### WHAT THE EXERCISE ASKS:
Please return the listing exactly, line for line.
---- RECORDS TO USE
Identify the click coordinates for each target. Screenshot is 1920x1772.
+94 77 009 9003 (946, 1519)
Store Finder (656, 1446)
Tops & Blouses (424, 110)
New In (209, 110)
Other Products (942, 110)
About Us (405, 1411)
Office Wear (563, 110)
--------
### TASK SOLUTION:
Identify the click coordinates for each target. Screenshot is 1920x1772.
+94 77 009 9003 (946, 1519)
Store Finder (656, 1446)
Tops & Blouses (424, 110)
New In (209, 110)
Other Products (942, 110)
About Us (405, 1411)
Office Wear (563, 110)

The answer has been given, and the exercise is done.